|
|
|
|
|
by jadbox
649 days ago
|
|
Vector searching had strange quirks where searching for "cat" would return mostly a lot of paragraphs unrelated to the word. I was using 3072 length for OAI text-embedding-3-large. Each entry was roughly 1-2 paragraphs. For my recent project, I found that PGroonga was more reliable for full text document lookup (with some fuzzy matching support). |
|
That said, the particular example you give may be either a configuration problem or just that "cat" is a particularly bad choice of word to use for a vector search in your corpus.
HNSW[1] is an approximate nearest neighbour search technique. So if you visualise the embedding as distilling your documents down to a set of numbers, this vector forms the coordinates of a point in a high-dimensional vector space.

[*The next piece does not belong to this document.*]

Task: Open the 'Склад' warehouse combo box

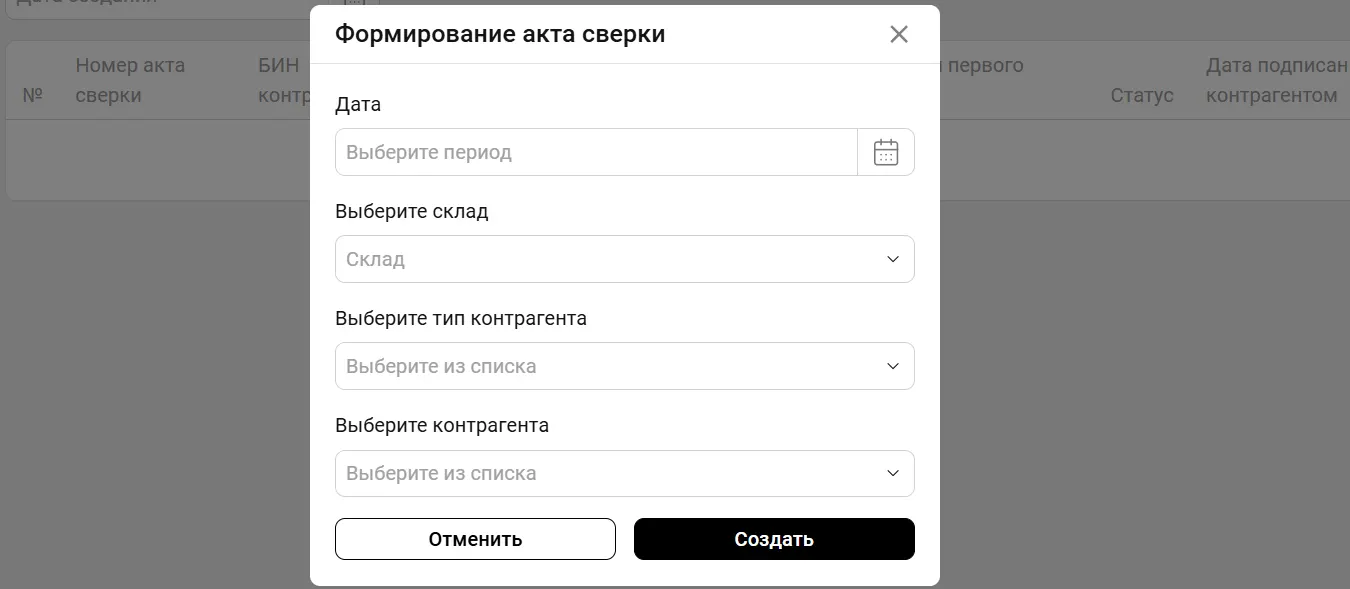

HNSW is going to take the word "cat" in your example, embed that, and find what are probably the closest other vectors (representing documents) in that space by your distance metric.[2]
Now, it's easy to imagine the problem - if your document corpus is about something very unrelated to cats (like say your corpus is a bunch of programming books), the results of this search are going to be basically just random, because you have a big blob of embedded documents in your corpus which are relatively close together and your search term embeds way off in empty space and therefore the distance from the search term to any given document is extremely large. If you were to search a topic that is reflected in your corpus, your search term could embed right in the middle of that blob and the distances would be much more meaningful meaning the results are likely to be more intuitive and useful.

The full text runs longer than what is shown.